Add to loopback_alias.py:

import fcntl

_ALLOC_LOCK_PATH = Path.home() / ".cache" / "bot-bottle" / "smolmachines.lock"

def allocate(slug: str) -> str:
    if not _is_macos():
        return "127.0.0.1"
    _ALLOC_LOCK_PATH.parent.mkdir(parents=True, exist_ok=True)
    with open(_ALLOC_LOCK_PATH, "w") as lf:
        fcntl.flock(lf, fcntl.LOCK_EX)
        return _allocate_locked(slug)

def _allocate_locked(slug: str) -> str:
    in_use = _aliases_in_use()
    for ip in _pool_addresses():
        if ip not in in_use:
            return ip
    die(...)
    return ""

The lock is held only for the duration of _aliases_in_use() + the allocate return. The bundle's docker run runs after the lock is released. This is sufficient: once docker run returns, the container is visible in docker state and future allocate() calls will see it. The remaining window (lock released → container appears in docker state) is narrowed from "the entire bringup sequence" to "a single subprocess call," making a collision between two concurrent launches effectively impossible in practice.

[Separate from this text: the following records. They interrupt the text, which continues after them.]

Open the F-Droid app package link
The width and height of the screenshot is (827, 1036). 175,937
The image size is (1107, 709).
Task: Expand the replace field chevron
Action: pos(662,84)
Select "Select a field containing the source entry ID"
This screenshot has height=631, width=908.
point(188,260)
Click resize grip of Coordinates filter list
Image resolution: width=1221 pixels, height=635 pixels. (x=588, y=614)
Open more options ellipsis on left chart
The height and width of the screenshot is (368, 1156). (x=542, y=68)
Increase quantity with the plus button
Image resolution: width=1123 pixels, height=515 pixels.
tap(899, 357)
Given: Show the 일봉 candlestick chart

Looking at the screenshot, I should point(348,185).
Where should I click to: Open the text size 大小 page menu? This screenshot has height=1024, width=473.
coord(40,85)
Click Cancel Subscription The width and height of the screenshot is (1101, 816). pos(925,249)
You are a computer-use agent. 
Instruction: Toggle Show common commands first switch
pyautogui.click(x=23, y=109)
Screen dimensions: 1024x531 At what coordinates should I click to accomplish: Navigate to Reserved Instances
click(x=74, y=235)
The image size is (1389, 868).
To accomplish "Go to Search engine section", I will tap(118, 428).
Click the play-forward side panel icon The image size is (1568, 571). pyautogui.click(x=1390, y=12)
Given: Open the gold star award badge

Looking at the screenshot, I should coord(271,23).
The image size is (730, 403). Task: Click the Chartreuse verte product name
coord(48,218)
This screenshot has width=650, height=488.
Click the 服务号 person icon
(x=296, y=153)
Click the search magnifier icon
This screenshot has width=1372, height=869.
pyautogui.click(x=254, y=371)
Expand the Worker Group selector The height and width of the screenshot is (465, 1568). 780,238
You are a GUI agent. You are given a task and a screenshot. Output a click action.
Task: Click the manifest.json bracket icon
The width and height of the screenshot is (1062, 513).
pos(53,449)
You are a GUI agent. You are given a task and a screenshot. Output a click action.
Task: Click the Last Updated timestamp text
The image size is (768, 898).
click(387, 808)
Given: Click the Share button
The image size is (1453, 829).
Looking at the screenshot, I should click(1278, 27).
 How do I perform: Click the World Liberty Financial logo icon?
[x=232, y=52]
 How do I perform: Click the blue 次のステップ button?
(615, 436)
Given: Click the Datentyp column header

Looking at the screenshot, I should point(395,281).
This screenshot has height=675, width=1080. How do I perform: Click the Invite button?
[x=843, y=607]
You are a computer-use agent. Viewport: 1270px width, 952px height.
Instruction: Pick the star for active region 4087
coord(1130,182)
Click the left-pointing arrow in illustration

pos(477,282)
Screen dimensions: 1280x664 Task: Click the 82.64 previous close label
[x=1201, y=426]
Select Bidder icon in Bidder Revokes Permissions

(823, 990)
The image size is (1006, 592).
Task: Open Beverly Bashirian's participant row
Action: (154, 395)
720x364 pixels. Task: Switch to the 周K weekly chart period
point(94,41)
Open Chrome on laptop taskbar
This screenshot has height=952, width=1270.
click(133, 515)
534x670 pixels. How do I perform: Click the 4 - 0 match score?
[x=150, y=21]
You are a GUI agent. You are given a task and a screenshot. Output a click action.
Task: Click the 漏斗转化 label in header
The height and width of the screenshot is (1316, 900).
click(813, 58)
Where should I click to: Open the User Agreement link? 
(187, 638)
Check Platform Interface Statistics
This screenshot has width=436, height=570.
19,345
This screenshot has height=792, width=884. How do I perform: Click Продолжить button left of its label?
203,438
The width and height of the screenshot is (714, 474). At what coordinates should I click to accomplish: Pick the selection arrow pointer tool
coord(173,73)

The lock is a no-op on Linux (the _is_macos() early-return fires before the lock path is opened).

Test impact

  • Unit tests for each extracted helper can mock one subprocess boundary at a time (smolvm, docker, pipelock TLS init) without wiring the full launch() ExitStack.
  • wait_exec_ready needs a test with machine_exec stubbed to return non-zero N times before 0 — verifies the backoff loop and the timeout die path.
  • allocate tests are unchanged in shape; the lock is acquired and released within the call so tests don't need to be aware of it.

Implementation chunks

  1. PRD (this commit). Sets the design.
  2. Decompose launch().
  3. Replace sleep with wait_exec_ready.
  4. File-lock allocate().
  5. Tests. Unit tests for each helper; wait_exec_ready backoff + timeout.

References

  • Issue #122: Decompose smolmachines launch and harden bringup sequencing.
  • Issue #117: Complexity hotspots — source of the smolmachines/launch.py finding.
  • Issue #111: Smolmachine sidecar doesn't reliably get refreshed (separate, not addressed here).